RMS values in FFT-plot

How is the total RMS calculation defined for the FFT-plot in version 7.0.1? I understand that the first value is calculated for the entire frequency range and the value enclosed by () is calculated for the frequency range currently showing in the plot.

[img]http://sk-zalec.org/images/stories/image001.png[/img]

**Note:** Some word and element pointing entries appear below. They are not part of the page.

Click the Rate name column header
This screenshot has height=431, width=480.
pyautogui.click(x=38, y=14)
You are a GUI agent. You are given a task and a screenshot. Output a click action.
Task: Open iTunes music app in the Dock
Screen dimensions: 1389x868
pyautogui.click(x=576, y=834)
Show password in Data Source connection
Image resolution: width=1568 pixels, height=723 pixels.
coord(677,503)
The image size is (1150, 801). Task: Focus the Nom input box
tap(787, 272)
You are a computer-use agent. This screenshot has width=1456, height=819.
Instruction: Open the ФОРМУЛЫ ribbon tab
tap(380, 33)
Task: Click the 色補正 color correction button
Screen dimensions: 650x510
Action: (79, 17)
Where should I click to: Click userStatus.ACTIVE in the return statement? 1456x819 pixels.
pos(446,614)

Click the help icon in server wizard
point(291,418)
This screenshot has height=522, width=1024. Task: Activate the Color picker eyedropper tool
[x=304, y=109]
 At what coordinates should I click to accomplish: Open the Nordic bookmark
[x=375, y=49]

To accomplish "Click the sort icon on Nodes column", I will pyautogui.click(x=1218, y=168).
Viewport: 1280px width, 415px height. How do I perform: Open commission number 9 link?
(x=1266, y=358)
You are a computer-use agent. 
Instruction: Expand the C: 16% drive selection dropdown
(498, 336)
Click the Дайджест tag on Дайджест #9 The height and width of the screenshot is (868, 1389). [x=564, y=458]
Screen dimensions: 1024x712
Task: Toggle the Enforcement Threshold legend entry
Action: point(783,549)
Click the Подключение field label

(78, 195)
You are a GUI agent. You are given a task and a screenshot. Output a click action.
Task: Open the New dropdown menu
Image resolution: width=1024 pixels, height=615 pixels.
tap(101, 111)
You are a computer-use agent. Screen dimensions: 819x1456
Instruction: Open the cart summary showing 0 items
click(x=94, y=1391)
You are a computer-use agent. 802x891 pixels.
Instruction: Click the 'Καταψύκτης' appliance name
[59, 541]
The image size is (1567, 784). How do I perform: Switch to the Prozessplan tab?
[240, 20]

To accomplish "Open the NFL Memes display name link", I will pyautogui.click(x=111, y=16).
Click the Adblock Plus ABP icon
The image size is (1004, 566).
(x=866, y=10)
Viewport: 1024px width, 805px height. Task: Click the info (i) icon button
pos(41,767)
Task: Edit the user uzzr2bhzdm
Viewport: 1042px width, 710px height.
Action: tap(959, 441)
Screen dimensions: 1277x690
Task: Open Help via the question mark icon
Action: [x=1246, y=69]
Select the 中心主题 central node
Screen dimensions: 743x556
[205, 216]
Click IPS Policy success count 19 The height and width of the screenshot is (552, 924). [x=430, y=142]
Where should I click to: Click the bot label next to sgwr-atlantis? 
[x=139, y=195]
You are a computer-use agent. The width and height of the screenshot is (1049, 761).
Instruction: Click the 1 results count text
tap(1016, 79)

I'm unfamiliar with this formulation so I have some additional comments. It would be nice if you could give an online reference for this formulation. Why is the first and last value doubled, x[0] and x[n-1]? The window correction factor for the Hanning window is correct (1/sqrt(1.5)) for the special case of a frequency resolution of 1 Hz. But that's rarely the case, I believe it should be dependent on the resolution df = (sampling frequency)/(window length). The factor for the Flat top window is incorrect. Should be 1/sqrt(3.77) = 0.515 for df = 1. (Using the window defenition in ISO 18431-1.) I really recommend these articles I used for theoretical background information: http://www.bksv.com/doc/bv0031.pdf http://www.bksv.com/doc/bv0032.pdf

The first and the last line in FFT contain only half of the power, because FFT is symetric. That is why we need to multiply them by two. The df is also compensated. There is a simple test to check the window: create an formula with (for an example) sinewave of 100 Hz, choose sample rate of 1024 and calculate the FFT. The sine wave result will fall exactly on the frequency line of the FFT. The correction factors compensates the window characteristic for all windows that the amplitude is always correct (1 in our case). If you enable RMS value, also the RMS value will be correct all the time. When the frequency is set to fall in between the lines, the amplitude will be wrong depending on window side lobe characteristic, but the RMS will still be perfect. With this simple test we prove the correctness of the factors.